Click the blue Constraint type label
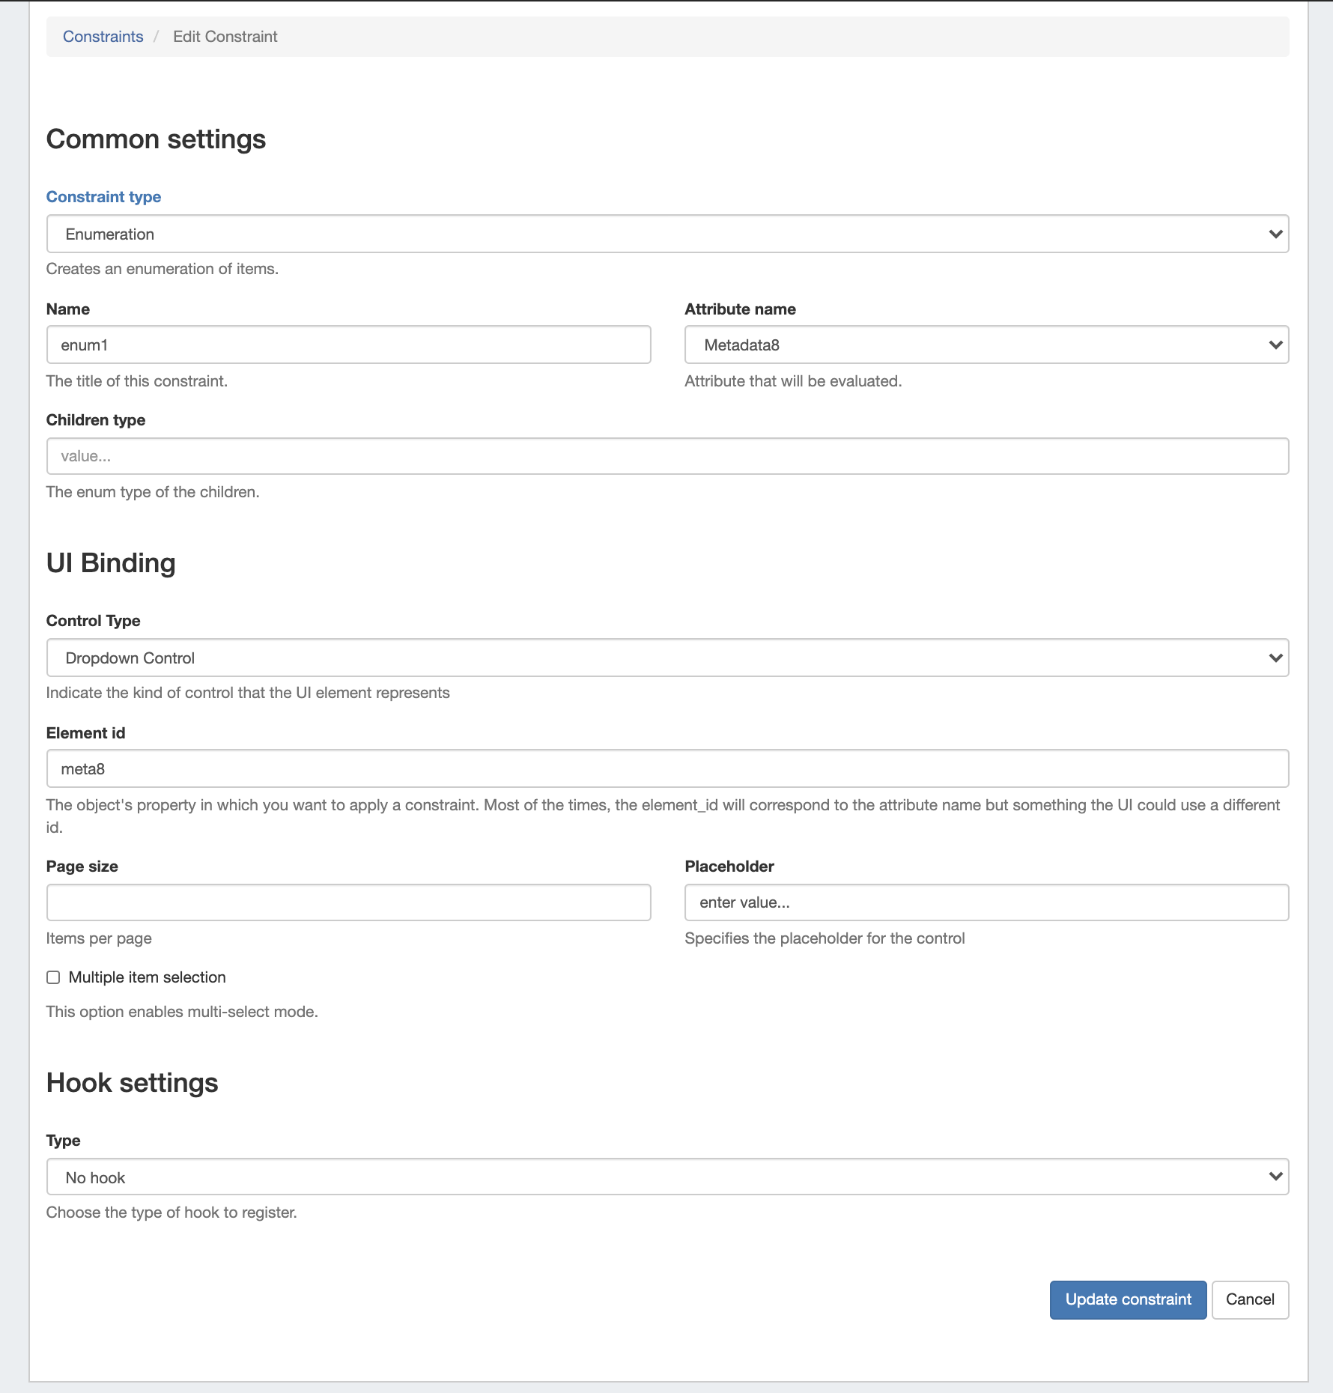The height and width of the screenshot is (1393, 1333). point(103,197)
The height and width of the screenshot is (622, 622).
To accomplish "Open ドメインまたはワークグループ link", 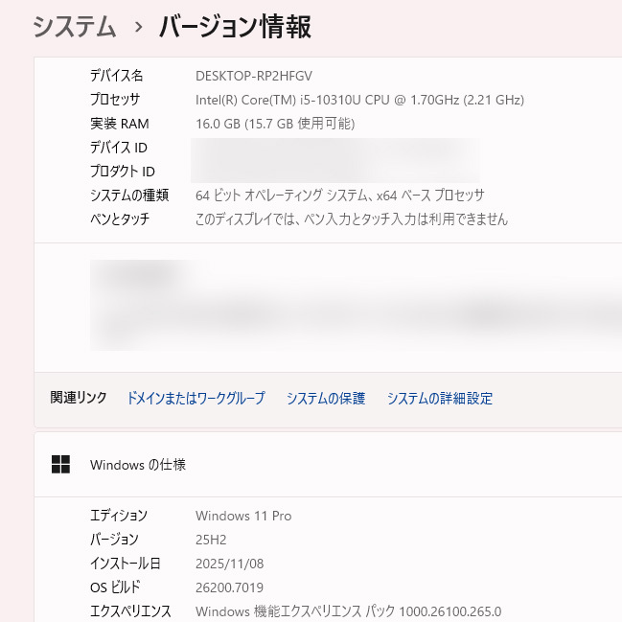I will click(x=196, y=399).
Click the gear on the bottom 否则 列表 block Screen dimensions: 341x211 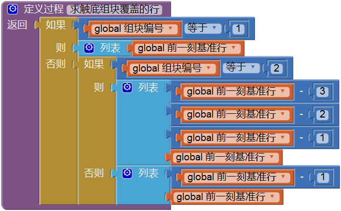point(127,173)
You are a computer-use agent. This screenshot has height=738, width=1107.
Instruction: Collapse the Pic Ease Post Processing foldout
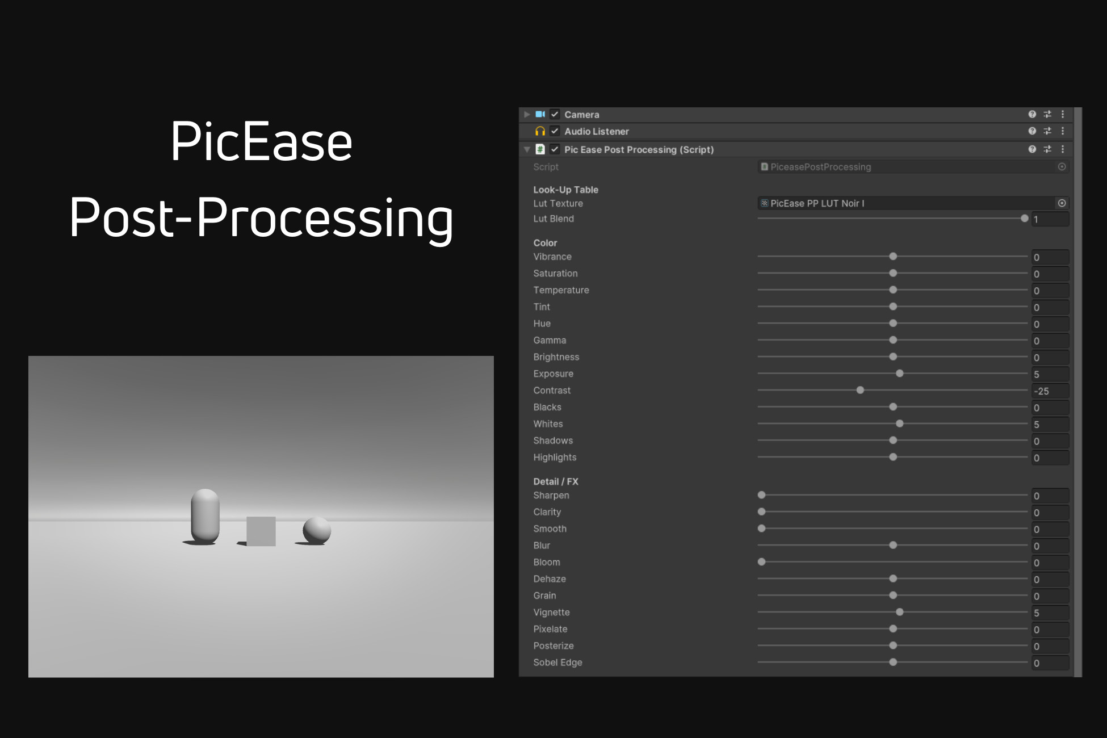point(527,149)
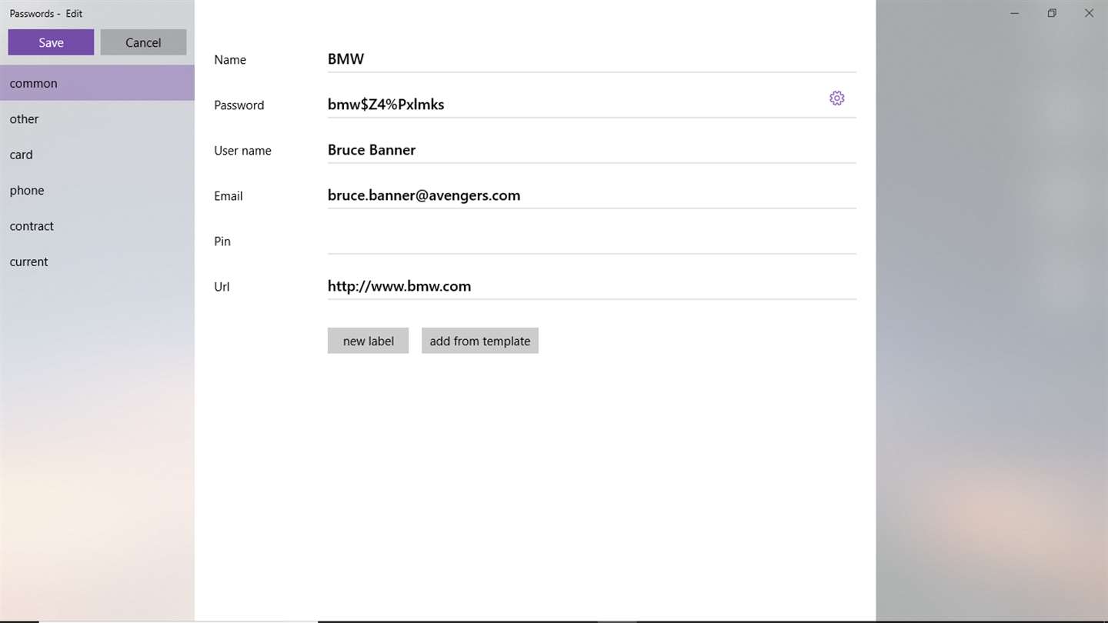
*****
SET TASK:
Please write out the records exactly as they appear, starting with the line that contains "You are a computer-use" and continuing through the end of the records, and leave the pictures out.

TASK OUTPUT:
You are a computer-use agent. This screenshot has height=738, width=1107.
Instruction: Collapse the Pic Ease Post Processing foldout
point(527,149)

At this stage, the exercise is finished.